Michael Bojkowski aka okinterrupt

Letterform: Albertus lowercase 'a'

May 2009: This text was published in the May 2009 issue of Grafik magazine as part of their Letterform series where graphic designers were invited to present and discuss a favourite letterform.

“As a fully paid-up member of the type geek squad, as you can imagine, having to choose just one letterform to talk about is kind of mindboggling. Letterforms comprising graphic glue that sticks much of the world together—typography becomes endlessly fascinating and the variety of letterforms seemingly infinite.

This, in part, led to the initiation of a personal typographic survey of the City of London (I was living in the City at the time) and the making of a dorky little video about this which you can see now on Vimeo (and on this page).

Wandering through the City, it soon becomes apparent that Albertus (or Old King as a certain Russian foundry decided to rename it at one stage) rules here. Designed by Berthold Wolpe around 1936, it is the mortar that cements the City together. It also helps comprise, what has to be, one of the most expansive examples of typographic brandwork you’ll find.

Following World War II, the City became the focus of a flurry of regeneration projects (including construction of the Barbican Estate) and signage became a key element during this period. A decision was made to use this one typeface and it has been adhered to ever since.

You can’t talk about Albertus without mentioning The Prisoner—a, frankly bizarre, TV show first broadcast in 1967. Albertus is used within the TV show in much the same way the City uses it for real, drawing parallels between the closed world of The Prisoner and the utopian ideas of urban planners at that time.

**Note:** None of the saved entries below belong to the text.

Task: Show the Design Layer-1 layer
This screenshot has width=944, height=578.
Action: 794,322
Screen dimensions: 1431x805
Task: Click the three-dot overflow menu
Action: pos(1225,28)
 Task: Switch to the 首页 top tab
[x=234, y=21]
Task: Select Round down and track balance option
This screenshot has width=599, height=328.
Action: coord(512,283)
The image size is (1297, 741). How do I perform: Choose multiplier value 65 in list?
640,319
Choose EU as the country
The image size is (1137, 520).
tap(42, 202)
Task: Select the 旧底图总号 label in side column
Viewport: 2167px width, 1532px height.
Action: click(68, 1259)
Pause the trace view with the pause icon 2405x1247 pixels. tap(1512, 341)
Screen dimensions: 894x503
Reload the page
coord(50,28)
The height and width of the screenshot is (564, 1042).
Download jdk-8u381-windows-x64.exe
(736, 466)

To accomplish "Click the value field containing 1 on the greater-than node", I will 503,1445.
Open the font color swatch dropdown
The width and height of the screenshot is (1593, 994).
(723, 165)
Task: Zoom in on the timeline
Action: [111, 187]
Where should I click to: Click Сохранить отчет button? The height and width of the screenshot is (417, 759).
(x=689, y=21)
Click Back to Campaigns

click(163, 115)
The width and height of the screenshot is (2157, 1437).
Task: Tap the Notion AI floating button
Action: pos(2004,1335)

If you want a snapshot of why this ‘quiet achiever’ has survived, reasonably unchanged, throughout the decades, have a look at the lowercase ‘a’. This letterform typifies Albertus’s unique blend of the staunchly geometric and the handmade. The slope and chop of its lines imbuing it with both authority and craft. While researching this piece, I came across a calligrapher who had rendered a whole alphabet in Albertus—by hand—without losing any of its formality or presence.”